*Text extract:*
____

However, the Hubbard Court cautioned that the exception is to be construed narrowly, and that in most cases, expert testimony will be required to establish the applicable professional standard of care and a breach of that standard by the defendant. Id. at 397, 774 A.2d 495. New Jersey courts have therefore limited the exception to cases in which attorneys “failed to fulfill the most basic obligations,” such as failing to timely file documents or record property-related documents. Brach, Eickler, Rosenberg, Silver, Bernstein, Hammer & Gladstone, P.C. v. Ezekwo, 345 N.J.Super. 1, 783 A.2d 246, 253 (N.J.Super.Ct.App.Div.2001). Where a factfinder would be required “to evaluate an attorney’s legal judgment concerning a complex legal issue,” expert testimony is required. Id.

The Receiver argues that the misconduct alleged against the Lum Defendants is so obvious on the face of the Complaint that an expert is not required to demonstrate that their actions fell below common industry standards. According to the Receiver, “an expert is not required to opine that it is outside acceptable practices for lawyers to draft knowingly false documents to be distributed to potential investors, hiding such important facts as who is in control of the company and failing to disclose such persons are convicted felons and barred from the securities industry.” (Receiver’s Mem. in Opp. to Defs.’ Mot. to Dismiss at 8.)

Although a layman may intuit that some of the acts alleged above are wrongful, showing that they establish legal liability requires the aid of an expert. The claims *438against the Lum Defendants arise out of transactional legal advice provided to Cobalt. Whether that advice was negligently given turns on the professional obligations of an attorney preparing securities offering memoranda. What precisely those obligations are can be difficult for practicing lawyers to understand, let alone jurors. For instance, what disclosures are required by securities statutes, regulations, and industry practices? To what extent must an attorney investigate representations made to him by his client prior to preparing securities offering memoranda? The answers to these questions are technical and often discretionary — well outside the purview of jurors’ common knowledge. Simply put, “the questioned conduct [does not] present[ ] such an obvious breach of an equally obvious professional norm that the factfinder could resolve the dispute based on its own ordinary knowledge and experience and without resort to technical or esoteric information.” Brach, Eichler, 783 A.2d at 246.

The Receiver is therefore required to provide an affidavit from an appropriate, licensed expert attesting to the reasonable probability of the Lum Defendants’ professional negligence.

C. Timeliness of Filing and Extraordinary Circumstances

As noted, the statute stipulates that a plaintiff must file its affidavit within 120 days of the defendant’s filing of an answer. In this case, the Lum Defendants filed their Answer on August 31, 2009, giving the Receiver until December 28, 2009 to file an affidavit. During that 120-day period, a motion by the Certilman Defendants was pending, which sought reconsideration of the Court’s 2009 Partial Dismissal Order, or in the alternative, interlocutory appeal to the Second Circuit and a stay of the proceedings. On November 30, 2009, the motion was denied. However, on December 23, 2009, just prior to the December 28, 2009 deadline, Kirschner II was certified to the New York Court of Appeals. On January 8, 2010, in light of certification, Certilman Defendants moved for reconsideration of the Court’s November 30, 2009 order and for a stay of discovery pending a decision by the Court of Appeals. On January 12, 2010, the Court granted the stay, which to date has remained in place.

____

Item position entries

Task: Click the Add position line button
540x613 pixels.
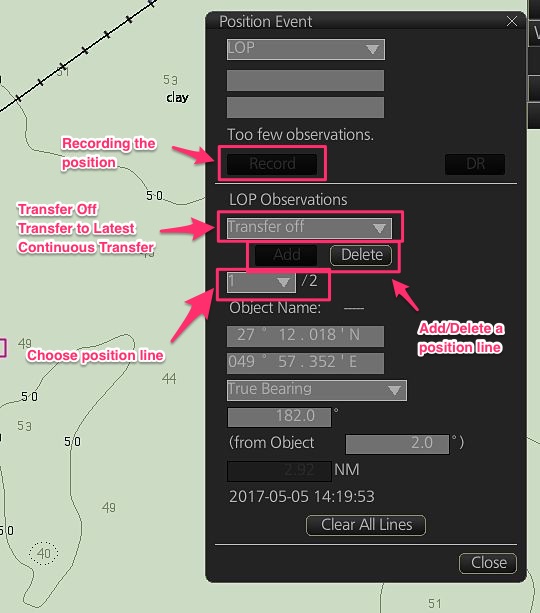Action: tap(286, 255)
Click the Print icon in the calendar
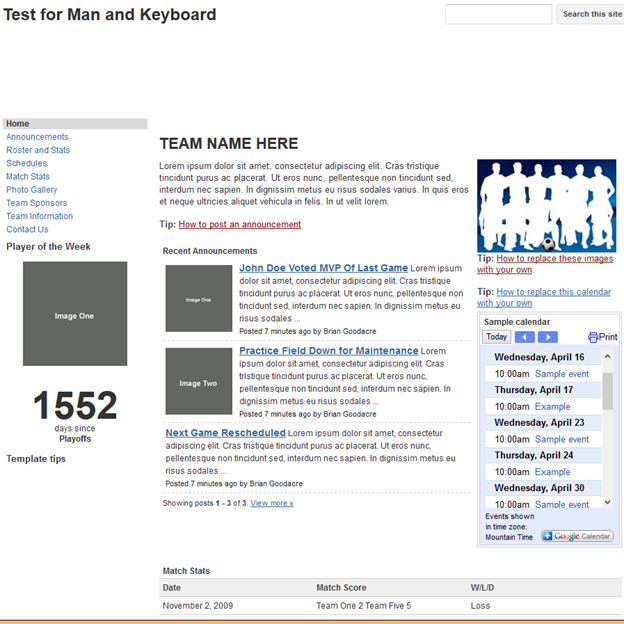Screen dimensions: 624x624 click(x=602, y=337)
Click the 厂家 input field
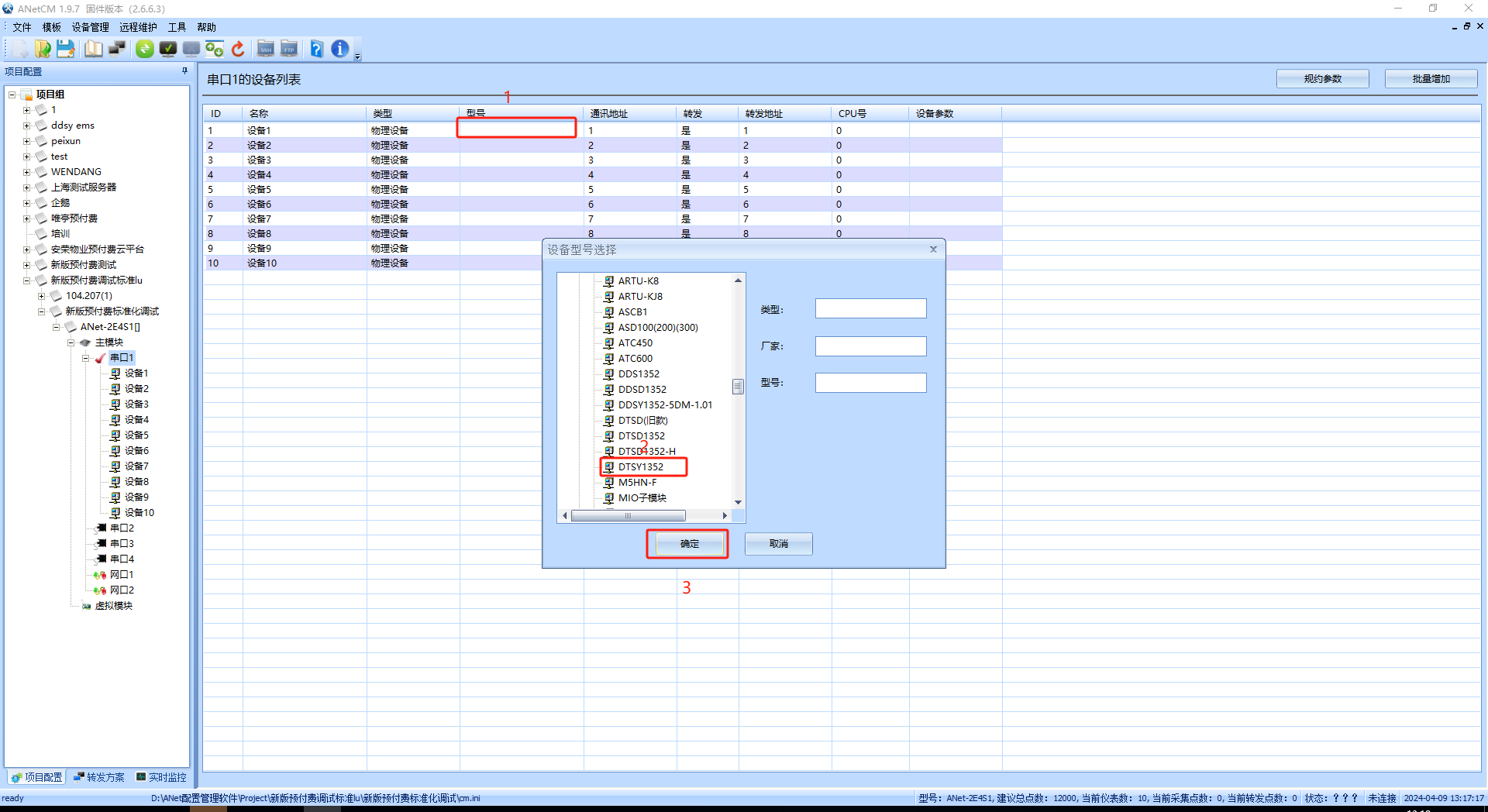The height and width of the screenshot is (812, 1488). pyautogui.click(x=870, y=346)
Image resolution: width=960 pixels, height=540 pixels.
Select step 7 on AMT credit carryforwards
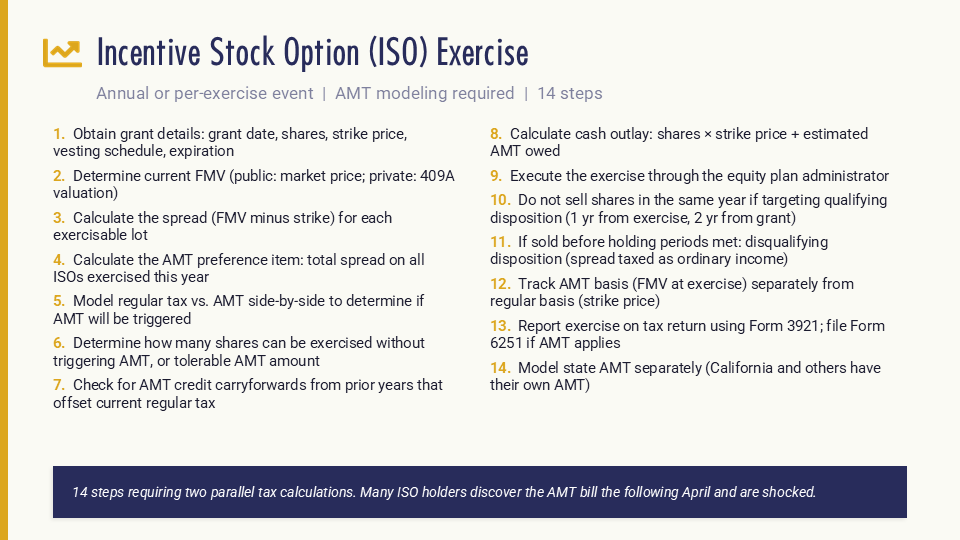pos(248,393)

____

*Stated goal 1:* Reproduce the portion of the legal opinion from "The Receiver is" up to and including "Defendants’ professional negligence.".
*Stated goal 2:* Continue the legal opinion from its last sentence.

*Right answer 1:*
The Receiver is therefore required to provide an affidavit from an appropriate, licensed expert attesting to the reasonable probability of the Lum Defendants’ professional negligence.

*Right answer 2:*
The Receiver argues that the 60-day statutory period was tolled because the case has either been stayed or subject to a motion to stay for all but 45 days since the Lum Defendants filed their Answer. He argues that he therefore has 15 days to timely file an affidavit, even without the benefit of the additional 60-day period that the Court is permitted to grant for good cause shown. The Receiver cites no case law to support the theory that a New Jersey court would consider a motion to stay or a stay imposed subsequent to the deadline for filing sufficient to toll the statute. Cf. Hyman Zamft & Manard LLC v. Cornell, 309 N.J.Super. 586, 707 A.2d 1068, 1072 (N.J.Super.Ct.App.Div.1998) (suggesting that a mediation order entered prior to the deadline for filing might toll the statutory period). In the absence of any guidance by New Jersey state courts on the issue, the Court declines to find that these circumstances toll the running of the statute.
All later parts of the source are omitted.